Source text |

# Question time



## John-H (Jul 13, 2005)

Is it negligent for an eight year old girl to go to a pub and leave her Father unsupervised to run the country?


----------



## YoungOldUn (Apr 12, 2011)

:lol: :lol:


----------



## davelincs (Jan 1, 2010)

John-H said:


> Is it negligent for an eight year old girl to go to a pub and leave her Father unsupervised to run the country?


Not at all John , it's a pity he did not stay in the pub and let his daughter run the country


----------



## John-H (Jul 13, 2005)

davelincs said:


> John-H said:
> 
> 
> > Is it negligent for an eight year old girl to go to a pub and leave her Father unsupervised to run the country?
> ...

Records for locating displayed items |
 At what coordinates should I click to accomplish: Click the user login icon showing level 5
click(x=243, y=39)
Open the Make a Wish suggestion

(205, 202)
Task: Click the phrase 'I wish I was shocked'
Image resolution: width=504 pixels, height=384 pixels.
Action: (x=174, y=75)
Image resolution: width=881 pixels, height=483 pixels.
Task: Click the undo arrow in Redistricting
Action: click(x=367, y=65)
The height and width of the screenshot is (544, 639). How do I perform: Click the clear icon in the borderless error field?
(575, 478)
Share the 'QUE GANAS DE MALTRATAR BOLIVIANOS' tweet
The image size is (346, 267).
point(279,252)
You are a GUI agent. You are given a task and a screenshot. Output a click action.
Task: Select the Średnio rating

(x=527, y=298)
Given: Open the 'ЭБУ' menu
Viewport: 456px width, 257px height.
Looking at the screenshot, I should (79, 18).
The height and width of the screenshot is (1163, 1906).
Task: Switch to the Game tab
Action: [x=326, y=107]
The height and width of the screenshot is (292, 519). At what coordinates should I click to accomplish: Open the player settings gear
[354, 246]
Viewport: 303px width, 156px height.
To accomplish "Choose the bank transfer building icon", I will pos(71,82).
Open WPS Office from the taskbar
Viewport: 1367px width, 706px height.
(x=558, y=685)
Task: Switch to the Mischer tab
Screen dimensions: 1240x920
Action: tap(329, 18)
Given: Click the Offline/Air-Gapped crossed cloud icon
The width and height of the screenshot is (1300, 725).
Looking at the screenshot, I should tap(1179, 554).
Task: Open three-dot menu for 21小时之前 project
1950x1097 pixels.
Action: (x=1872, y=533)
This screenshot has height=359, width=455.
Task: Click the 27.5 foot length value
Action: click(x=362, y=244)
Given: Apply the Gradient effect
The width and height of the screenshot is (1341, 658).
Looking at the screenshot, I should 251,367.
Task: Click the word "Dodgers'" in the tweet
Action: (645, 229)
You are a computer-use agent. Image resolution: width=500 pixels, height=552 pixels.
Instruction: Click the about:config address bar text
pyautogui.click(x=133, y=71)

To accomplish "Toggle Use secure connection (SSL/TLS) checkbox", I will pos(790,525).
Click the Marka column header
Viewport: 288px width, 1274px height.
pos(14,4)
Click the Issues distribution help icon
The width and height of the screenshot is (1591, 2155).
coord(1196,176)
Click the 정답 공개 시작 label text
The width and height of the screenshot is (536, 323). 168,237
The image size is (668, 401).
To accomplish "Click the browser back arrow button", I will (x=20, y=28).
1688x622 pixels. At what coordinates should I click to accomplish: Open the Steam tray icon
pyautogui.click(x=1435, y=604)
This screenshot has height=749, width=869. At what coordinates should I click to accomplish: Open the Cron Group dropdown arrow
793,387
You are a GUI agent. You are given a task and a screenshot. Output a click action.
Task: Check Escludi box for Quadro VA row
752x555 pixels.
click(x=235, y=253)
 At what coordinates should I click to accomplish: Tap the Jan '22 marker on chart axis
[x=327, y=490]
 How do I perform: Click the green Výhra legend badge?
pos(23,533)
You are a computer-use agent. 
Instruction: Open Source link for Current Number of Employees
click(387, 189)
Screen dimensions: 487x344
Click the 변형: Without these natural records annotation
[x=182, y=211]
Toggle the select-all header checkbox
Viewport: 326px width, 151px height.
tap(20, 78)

What you will do |
**1)** How old is the girl in John-H's question in the forum thread?
**2)** Carry the forum thread on from the point where it stops.
These records come from a separate source.

Solved tasks |
**1)** Eight years old.

**2)**
 :lol: - I think you may be right - he seems to be having memory problems - all the things he couldn't remember at the Leveson enquiry :roll:


----------



## Dotti (Mar 9, 2003)

:lol:


----------



## ElmerTT (Apr 2, 2012)

Mint!!


----------



## j8keith (Jun 26, 2009)

John-H said:


> Is it negligent for an eight year old girl to go to a pub and leave her Father unsupervised to run the country?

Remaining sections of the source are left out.